Bölgenin ekosistemine dair sunum yapan Yıldırım şöyle devam etti:
⁃ Kalan Deresi’nde dünyada sadece bu bölgede habitat bulan endemik bir alabalık türü var; Munzur Alası.
⁃ Bu alanda şu ana kadar saptanmış 2 BİN’in üzerinde bitki var. Bu bitkilerin yüzde 18’i endemik. Yani sadece bu bölgede lokalite buluyor.
⁃ Burada, BERN Sözleşmesi ile kesin koruma altında olan yaban keçisi, kaya kartalı, çengel boynuzlu dağ keçisi gibi türler yoğunlukla bulunuyor. Proje tanıtım dosyasında bölgedeki yaban hayati türlerinden bahsederken sadece fare ve tavşana yer verilmiş…

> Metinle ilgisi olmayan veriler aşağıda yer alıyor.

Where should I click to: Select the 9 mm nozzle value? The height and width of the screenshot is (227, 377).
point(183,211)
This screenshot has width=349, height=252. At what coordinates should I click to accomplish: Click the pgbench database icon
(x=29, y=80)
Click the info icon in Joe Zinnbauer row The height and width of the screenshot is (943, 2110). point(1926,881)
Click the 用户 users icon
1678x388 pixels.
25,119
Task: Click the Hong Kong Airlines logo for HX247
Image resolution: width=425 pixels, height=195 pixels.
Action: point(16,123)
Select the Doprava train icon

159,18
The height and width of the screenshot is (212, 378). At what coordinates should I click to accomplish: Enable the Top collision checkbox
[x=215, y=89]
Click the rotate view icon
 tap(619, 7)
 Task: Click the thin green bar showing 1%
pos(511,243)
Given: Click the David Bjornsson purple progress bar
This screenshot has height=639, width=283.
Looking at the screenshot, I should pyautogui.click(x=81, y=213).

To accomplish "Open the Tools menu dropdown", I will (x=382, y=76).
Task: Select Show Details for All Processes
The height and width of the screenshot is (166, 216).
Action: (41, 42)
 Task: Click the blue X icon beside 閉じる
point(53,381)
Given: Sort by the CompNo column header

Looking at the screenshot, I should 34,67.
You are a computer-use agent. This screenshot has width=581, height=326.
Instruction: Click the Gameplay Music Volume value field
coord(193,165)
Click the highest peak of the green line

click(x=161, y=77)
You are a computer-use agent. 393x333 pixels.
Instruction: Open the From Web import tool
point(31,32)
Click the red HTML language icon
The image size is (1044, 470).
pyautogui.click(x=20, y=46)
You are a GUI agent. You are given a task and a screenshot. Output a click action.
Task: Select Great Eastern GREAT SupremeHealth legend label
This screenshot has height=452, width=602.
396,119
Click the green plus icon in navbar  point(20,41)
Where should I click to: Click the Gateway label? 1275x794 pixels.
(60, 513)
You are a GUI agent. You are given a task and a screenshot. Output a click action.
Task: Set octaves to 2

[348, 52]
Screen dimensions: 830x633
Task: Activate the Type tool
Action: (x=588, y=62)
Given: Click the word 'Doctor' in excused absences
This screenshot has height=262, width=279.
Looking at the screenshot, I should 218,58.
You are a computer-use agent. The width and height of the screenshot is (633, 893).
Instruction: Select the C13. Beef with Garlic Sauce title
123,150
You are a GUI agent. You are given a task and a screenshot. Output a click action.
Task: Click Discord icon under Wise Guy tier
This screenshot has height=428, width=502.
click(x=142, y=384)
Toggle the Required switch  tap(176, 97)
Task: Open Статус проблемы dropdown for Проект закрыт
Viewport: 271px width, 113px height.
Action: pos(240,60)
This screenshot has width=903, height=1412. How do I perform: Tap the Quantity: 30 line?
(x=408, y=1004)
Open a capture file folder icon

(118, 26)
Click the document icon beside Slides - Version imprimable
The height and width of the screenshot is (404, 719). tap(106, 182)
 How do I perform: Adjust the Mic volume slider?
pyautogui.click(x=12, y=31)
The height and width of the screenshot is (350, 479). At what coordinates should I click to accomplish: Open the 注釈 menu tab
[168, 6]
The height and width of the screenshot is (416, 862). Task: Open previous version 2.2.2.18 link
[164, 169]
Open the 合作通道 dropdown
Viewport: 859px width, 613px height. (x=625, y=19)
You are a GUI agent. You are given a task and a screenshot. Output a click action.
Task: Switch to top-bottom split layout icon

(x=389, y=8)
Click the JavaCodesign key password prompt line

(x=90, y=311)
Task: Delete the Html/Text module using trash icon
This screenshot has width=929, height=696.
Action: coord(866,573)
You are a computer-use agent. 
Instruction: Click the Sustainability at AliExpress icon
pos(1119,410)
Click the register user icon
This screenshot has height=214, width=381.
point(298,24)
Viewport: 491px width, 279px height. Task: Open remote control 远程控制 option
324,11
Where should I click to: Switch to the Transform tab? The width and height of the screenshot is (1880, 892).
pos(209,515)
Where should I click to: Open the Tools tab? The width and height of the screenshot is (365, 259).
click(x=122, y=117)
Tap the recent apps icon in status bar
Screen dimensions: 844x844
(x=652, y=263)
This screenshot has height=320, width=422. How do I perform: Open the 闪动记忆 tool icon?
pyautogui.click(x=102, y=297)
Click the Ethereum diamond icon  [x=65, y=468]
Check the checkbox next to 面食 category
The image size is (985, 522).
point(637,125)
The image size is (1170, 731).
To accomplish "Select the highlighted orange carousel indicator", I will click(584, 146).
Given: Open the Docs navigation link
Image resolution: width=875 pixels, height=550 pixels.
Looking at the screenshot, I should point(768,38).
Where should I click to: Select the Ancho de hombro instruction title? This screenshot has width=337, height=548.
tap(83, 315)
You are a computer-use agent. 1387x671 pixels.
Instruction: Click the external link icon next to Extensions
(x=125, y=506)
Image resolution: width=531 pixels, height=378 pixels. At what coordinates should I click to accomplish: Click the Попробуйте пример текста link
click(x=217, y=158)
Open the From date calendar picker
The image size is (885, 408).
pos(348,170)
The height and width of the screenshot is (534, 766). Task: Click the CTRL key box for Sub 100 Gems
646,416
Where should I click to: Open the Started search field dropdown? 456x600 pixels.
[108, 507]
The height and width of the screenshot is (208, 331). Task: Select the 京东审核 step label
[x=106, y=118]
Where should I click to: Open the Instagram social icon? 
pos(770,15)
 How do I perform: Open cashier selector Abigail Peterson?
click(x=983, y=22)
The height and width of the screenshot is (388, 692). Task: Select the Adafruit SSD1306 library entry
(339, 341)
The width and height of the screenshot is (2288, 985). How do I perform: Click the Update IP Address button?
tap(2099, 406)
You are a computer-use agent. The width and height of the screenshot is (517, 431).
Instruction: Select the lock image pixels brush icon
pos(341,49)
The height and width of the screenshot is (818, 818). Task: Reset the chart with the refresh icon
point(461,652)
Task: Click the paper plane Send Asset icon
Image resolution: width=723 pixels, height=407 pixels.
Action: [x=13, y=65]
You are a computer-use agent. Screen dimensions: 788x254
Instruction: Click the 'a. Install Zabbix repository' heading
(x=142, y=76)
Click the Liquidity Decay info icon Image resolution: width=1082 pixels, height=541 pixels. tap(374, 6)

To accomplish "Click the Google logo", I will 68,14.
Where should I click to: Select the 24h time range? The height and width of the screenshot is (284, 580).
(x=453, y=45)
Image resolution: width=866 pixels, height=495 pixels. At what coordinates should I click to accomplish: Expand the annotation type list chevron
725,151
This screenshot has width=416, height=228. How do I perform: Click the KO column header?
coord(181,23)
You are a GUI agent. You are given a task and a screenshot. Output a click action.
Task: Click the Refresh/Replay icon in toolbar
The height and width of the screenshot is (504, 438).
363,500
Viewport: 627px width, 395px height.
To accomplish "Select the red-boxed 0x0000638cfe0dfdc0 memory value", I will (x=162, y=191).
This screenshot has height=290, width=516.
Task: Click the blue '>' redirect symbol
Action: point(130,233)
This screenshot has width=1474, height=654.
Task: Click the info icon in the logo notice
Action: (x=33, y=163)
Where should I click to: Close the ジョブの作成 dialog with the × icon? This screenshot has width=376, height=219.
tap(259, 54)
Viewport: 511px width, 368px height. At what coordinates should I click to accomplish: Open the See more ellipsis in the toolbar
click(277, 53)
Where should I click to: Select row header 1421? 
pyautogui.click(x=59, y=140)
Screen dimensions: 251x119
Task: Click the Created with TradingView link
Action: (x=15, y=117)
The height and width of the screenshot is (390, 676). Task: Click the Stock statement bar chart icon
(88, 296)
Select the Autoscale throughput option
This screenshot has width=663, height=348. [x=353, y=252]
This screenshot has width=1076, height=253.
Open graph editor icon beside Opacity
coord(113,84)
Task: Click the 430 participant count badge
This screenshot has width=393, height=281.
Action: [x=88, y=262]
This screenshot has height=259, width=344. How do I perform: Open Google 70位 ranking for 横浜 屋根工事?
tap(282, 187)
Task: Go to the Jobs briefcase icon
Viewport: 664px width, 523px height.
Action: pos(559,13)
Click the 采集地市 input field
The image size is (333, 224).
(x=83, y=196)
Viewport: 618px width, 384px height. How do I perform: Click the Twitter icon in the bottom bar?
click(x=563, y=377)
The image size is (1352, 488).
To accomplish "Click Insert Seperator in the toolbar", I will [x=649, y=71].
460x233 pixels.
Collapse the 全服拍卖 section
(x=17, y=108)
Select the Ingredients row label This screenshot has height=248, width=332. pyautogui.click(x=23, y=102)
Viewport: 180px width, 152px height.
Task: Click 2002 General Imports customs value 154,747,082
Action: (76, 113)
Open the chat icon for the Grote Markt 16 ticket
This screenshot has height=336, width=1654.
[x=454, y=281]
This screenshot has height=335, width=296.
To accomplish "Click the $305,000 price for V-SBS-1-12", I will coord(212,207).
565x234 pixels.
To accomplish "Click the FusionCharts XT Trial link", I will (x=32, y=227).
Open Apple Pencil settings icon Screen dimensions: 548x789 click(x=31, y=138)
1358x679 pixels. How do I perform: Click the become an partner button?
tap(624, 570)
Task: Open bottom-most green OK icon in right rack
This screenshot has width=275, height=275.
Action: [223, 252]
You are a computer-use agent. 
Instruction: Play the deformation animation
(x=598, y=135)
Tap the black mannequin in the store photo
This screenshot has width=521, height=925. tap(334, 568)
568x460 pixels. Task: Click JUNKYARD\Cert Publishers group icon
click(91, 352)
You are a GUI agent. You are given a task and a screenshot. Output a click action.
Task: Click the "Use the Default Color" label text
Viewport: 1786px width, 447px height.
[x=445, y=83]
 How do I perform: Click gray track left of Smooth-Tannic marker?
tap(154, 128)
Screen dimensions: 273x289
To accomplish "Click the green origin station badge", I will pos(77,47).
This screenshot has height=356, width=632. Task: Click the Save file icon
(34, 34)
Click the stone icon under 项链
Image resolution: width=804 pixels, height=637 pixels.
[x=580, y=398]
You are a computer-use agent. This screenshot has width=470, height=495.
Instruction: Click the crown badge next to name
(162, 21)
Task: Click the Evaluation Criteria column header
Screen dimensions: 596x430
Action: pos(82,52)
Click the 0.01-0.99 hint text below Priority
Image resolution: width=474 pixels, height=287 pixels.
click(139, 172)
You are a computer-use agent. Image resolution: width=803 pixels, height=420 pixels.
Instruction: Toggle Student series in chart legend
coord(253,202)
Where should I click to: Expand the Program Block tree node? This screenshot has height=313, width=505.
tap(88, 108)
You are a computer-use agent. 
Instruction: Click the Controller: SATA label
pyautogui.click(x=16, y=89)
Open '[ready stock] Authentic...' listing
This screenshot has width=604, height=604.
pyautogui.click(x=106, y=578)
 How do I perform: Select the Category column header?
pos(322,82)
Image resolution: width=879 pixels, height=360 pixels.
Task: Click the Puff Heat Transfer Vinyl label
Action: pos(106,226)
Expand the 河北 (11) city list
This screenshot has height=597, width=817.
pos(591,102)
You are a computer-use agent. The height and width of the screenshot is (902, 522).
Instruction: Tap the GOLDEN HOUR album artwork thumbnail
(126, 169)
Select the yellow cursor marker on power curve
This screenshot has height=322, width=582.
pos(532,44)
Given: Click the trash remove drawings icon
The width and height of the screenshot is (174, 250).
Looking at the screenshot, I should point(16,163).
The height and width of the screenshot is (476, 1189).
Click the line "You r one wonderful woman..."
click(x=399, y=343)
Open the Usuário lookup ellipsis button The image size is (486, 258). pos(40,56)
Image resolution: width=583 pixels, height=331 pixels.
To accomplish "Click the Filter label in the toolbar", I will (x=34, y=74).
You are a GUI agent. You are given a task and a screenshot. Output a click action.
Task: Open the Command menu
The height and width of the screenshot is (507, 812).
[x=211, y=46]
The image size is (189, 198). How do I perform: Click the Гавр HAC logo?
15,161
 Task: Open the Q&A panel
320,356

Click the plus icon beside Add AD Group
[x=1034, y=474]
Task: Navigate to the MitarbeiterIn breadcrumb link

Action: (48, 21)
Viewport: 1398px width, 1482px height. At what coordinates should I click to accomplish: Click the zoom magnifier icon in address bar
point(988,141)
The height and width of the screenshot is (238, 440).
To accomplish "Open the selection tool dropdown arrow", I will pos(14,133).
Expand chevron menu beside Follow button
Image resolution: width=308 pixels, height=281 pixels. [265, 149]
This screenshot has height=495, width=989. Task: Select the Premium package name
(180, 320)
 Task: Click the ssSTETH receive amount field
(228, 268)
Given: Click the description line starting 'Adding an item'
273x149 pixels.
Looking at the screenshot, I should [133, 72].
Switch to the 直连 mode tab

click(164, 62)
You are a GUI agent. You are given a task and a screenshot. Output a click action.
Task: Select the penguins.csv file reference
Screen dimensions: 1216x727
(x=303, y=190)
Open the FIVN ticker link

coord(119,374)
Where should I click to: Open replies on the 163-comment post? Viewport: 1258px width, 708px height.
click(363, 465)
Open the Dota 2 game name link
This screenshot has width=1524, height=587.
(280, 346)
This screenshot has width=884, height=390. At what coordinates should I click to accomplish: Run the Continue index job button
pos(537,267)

“ ŞİRKET ÇED YÜKÜMLÜLÜĞÜNDEN KAÇMIŞ”
ÇED mevzuatını hatırlatan Yıldırım, “ÇED Yönetmeliği Ek-2 listesi son derece açık. Proje sahası büyüklük itibariyle 25 hektarın üzerinde ruhsata sahipse kesin olarak ÇED raporu hazırlanmalıdır. Şirket maalesef ruhsat sahası 1642.79 hektar olmasına karşın sadece 17 hektarlık sahada madencilik faaliyeti yürüteceğini ifade ederek ÇED raporu yükümlülüğünden kaçmış.” diyerek projenin hukuka aykırı olduğunu ifade etti.
Avukat Barış Yıldırım, Munzur havzasında önceki yıllarda planlanan ve yargıya taşınan projelere ilişkin emsal kararı da mahkemeye sunarak asitlik maden drenajının yer altı suları, yüzey suları ve toprak yapısının geri dönüşü olmayacak şekilde zarar göreceğine dikkat çekti.
Proje tanıtım dosyasında yer alan bilgilere göre, Krom ocağında açık ve kapalı işletme yöntemi ile üretim yapılacağı, alanda dinamit ile patlama gerçekleştirileceği ve projenin ömrünün 163 yıl olarak planlandığını görülüyor.